Passage of a Pro-Boycott Resolution
With the anti-boycott measure overwhelmingly defeated, the pro-boycott resolution that passed and that will now go to a vote by the full AAA membership in the spring requires the association to refrain from entering into any formal relationships with Israeli institutions. It would bar Israeli universities from advertising or being listed in AAA publications or participating in AAA events like its career or graduate student fairs. The text of the resolution states that the boycott “may also preclude” the association from selling AnthroSource, its database of journals, to Israeli institutions, though it notes that individual Israeli anthropologists would still be able to access AnthroSource through their personal AAA memberships (opponents of the boycott objected that students would be the ones left without access to journals under such an arrangement).
The boycott resolution stresses that Israeli scholars remain free to attend AAA meetings – even when supported by travel funds from their universities – and publish in AAA journals “in their individual capacities.”
“The academic boycott is an act of protest against Israel’s violations and an act of solidarity with our Palestinian colleagues,” the boycott resolution states.
“Boycott functions by making complicity with the status quo burdensome for Israeli academic institutions. It provides a concrete and proven way that scholars can participate in amplifying that pressure.”

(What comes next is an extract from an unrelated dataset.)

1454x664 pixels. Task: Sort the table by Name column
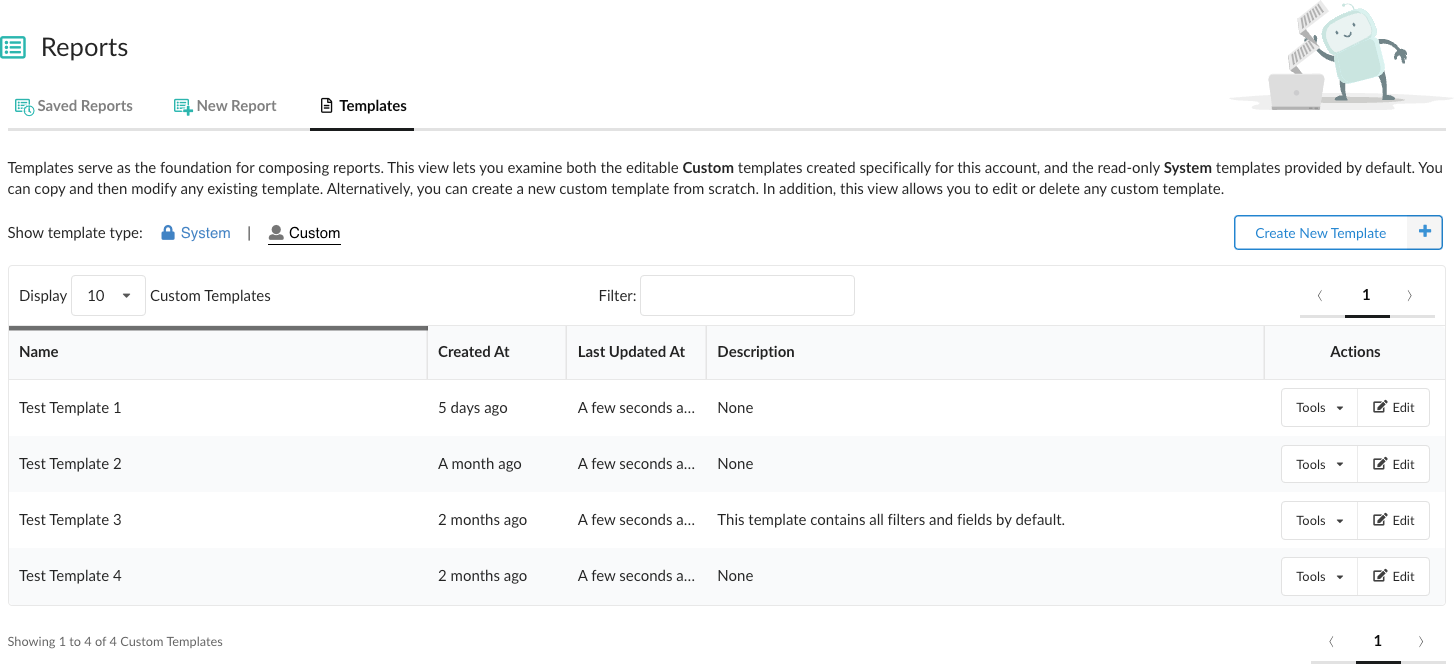(39, 352)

Israeli scholars have argued over the course of the AAA meeting that the boycott measure will harm anthropology teaching and research in Israel while having no effect on Israeli government policies toward Palestinians, which professors are not in a position to change. One opponent of the tactic, Dan Rabinowitz of Tel Aviv University, proposed an amendment he said was designed to “minimize the damage” of the pro-boycott resolution: the insertion of a clause reaffirming the association’s “long-standing support of academic freedom and its opposition to measures that foster discrimination on the basis of race, religion, national origin, gender, sexual orientation, age or disability.”
The amendment failed without debate after attendees at the AAA business meeting called to immediately bring it to a vote. The Twitter account maintained by a group called Anthropologists for the Boycott of Israeli Academic Institutions described Rabinowitz’s proposed amendment as a delaying tactic and “a poison pill, designed to imply we are racist.”
“Vote NO,” the “@anthroboycott” group Tweeted. “Our amendment doesn;t [sic] discriminate and the suggestion it does is offensive.”
Rabinowitz disagreed. “Of course I think that the [pro-boycott] resolution is discriminatory,” he said. “I wouldn’t say it is racist, but it is discriminatory because the entities that are being discriminated against are described in the language of the resolution as Israeli. It discriminates against institutions that have certain national affiliation.”
“I do think the AAA has done itself an immense amount of damage, and could be in a better place if the discussion of the amendment would have been more thorough and if some version of the amendment would have been incorporated,” he said.